Adana Barosu Başkanlığı tarafından 22 Mart Dünya Su günü nedeniyle yazılı açıklamada bulunuldu.
Hızla artan tüketim, yok edilen doğal kaynaklar, savaşlar ve çatışmalar nedeniyle dünyamızın yeni bir çevre anlayışına ve doğa düzenine ihtiyacı vardır.
Sanayi devrimiyle birlikte başlayan sürecin devamında doğal kaynakların ölçüsüz kullanımı artmış ve özellikle sanayileşmenin yoğun olduğu alanlarda doğa ve çevre tahribatı daha çok belirgin hale gelmiştir.
Doğal alanların ve enerji kaynaklarının hoyratça paylaşımı, gelir dağılımı adaletsizliği, tamamen kâr amaçlı ve tüketim odaklı ekonomik düzen doğa ve çevre tahribatını, insanlığın geleceğini tehdit edecek ölçüde arttırmıştır.
Başta iklimsel değişimler olmak üzere birçok çevre sorununun kaynağında insan faktörünün ve mevcut ekonomik düzenin olduğu artık tartışmasız olarak kabul edilmektedir. İnsanı, çevre sorunlarının odağı haline getiren bu bakış açısının temelinde kuşkusuz ve doğanın insanın emrine sunulmuş ve her türlü tüketilebilecek ticari bir ürünmüş gibi değerlendirilmesini de içeren anlayış etkili olmuştur.
Suyun ticarileştirilmesi ve özelleştirilmesi de, suyu bir “haktan” ziyade “ekonomik bir kaynak” olarak tanımlayan bu anlayışın ürünü olup, kabul edilmesi mümkün değildir. Su yer yüzündeki tüm canlılar ve doğamız için vazgeçilmez “ temel haktır.”
Su hakkı, T.C. Anayasası’nda yer alan sosyal devlet ilkesi çerçevesinde varlık kazandığı gibi, Türkiye’nin taraf olduğu bazı uluslararası sözleşmelerde de kabul edilmiştir.
Kadınlara Karşı Her Türü Ayrımcılığın Tasfiye Edilmesine Dair Sözleşmesi (md.14/2-h) kadınların, Çocuk Hakları Sözleşmesi (md. 24/2-c) Ekonomik, Sosyal ve Kültürel Haklar Sözleşmesi’nde temiz içme suyuna erişim haklarından açıkça bahsedilmektedir.
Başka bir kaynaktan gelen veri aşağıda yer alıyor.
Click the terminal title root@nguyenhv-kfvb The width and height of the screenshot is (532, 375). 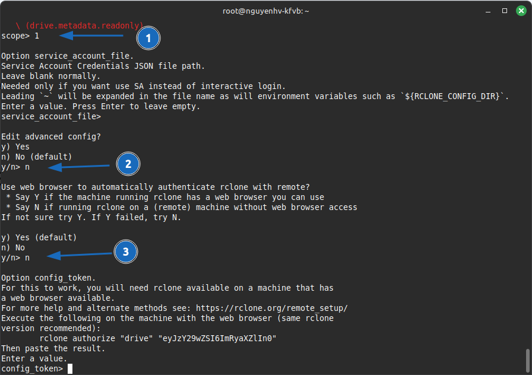pos(265,11)
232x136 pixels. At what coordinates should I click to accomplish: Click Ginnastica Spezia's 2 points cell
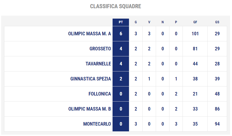click(121, 79)
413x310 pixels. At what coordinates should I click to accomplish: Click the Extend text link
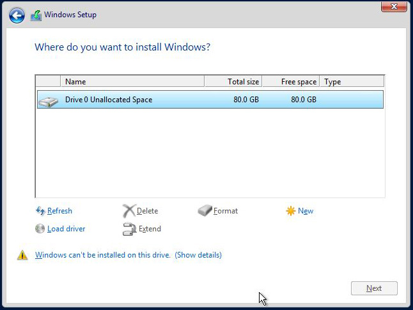tap(150, 229)
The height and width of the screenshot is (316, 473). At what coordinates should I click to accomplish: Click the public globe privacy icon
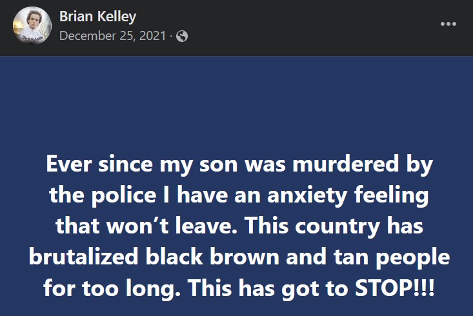[182, 36]
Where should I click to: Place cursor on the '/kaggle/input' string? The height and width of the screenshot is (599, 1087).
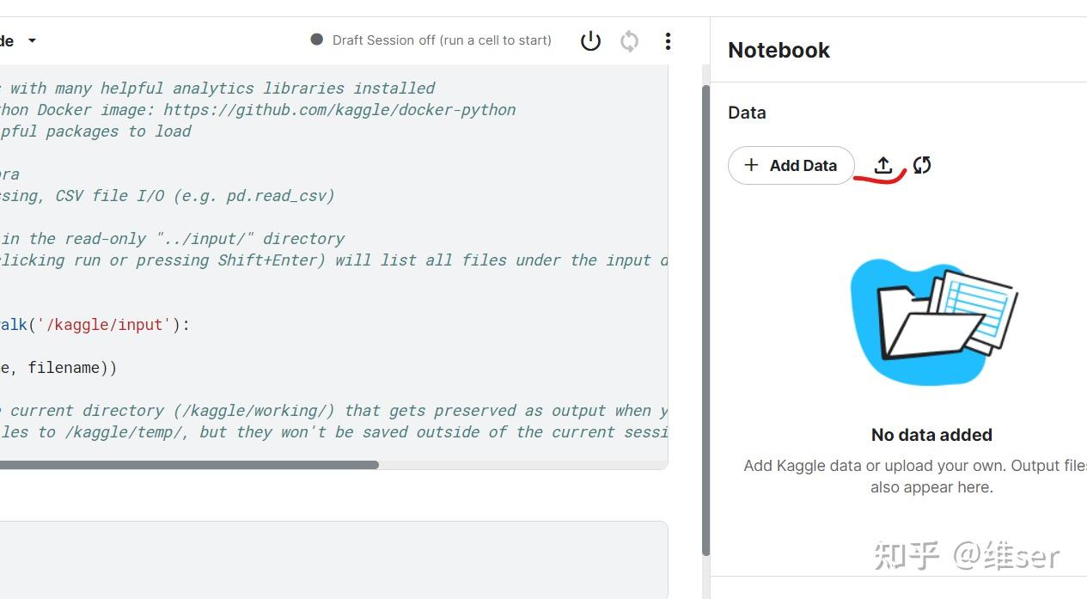point(103,325)
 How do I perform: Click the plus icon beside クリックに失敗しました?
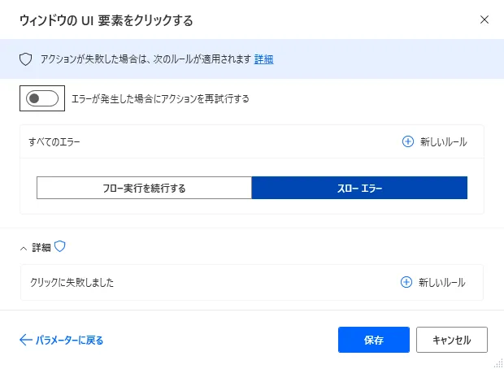click(x=406, y=282)

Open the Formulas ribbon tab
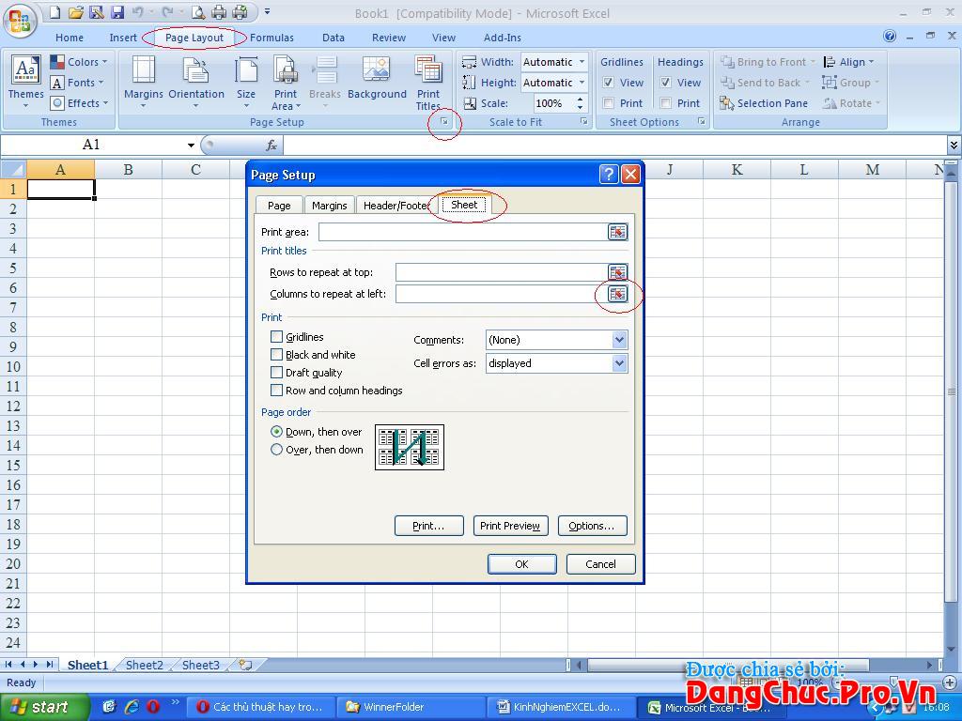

İnsan Hakları Evrensel Beyannamesi’nde (md. 3) yer alan “Yaşamak, hürriyet ve kişi emniyeti her ferdin hakkıdır” ibaresinin suya erişim hakkını da içerdiği kabul edilmektedir.
Bu çerçevede bu gün tarım alanlarında başlayan su özelleştirmeleri, suyun piyasalaştırılması durdurulmalı, salt ticari kazanç ve ekonomik araç olarak gören neoliberal anlayışa son verilerek sağlıklı koşullarda suya erişim hakkı sağlanmalıdır.
Suya erişimin sağlanması tüm canlı yaşamı ve doğanın sürdürülebilirliği açısından esas alınmalıdır.
Yeterli gıda, temiz suya ulaşma ve sağlıklı bir çevre de yaşama hakkı insanlığın yeni haklarından olduğu artık tartışmasızdır.
İnsanlığın ortak mirası olan “Su” kuşkusuz insanlığın ve doğanın geleceği açısından da hayati bir öneme sahiptir.
Bu bilgiler ışığında ülkemizde doğal kaynaklara ve suya, ticari kazanç ve kâr bakış açısının sonlandırılarak, HES’ler ile suyun doğal akışını ve ekolojik dengeyi olumsuz yönde etkileyecek çalışmalardan ve projelerden dünyanın, ülkemizin ve insanlığın geleceği açısından vazgeçilmesini önemle vurguluyor ve talep ediyoruz.
Kamuda bu alanda görev ve sorumluluk makamında olanlara bir kez daha hatırlatıyoruz, doğaya, çevreye, suya tüm doğal kaynakları: “Dünyayı ve doğayı atalarımızdan miras almadığımız, çocuklarımızdan ödünç aldığımız” anlayışıyla değerlendiriniz. Saygıyla sunarız.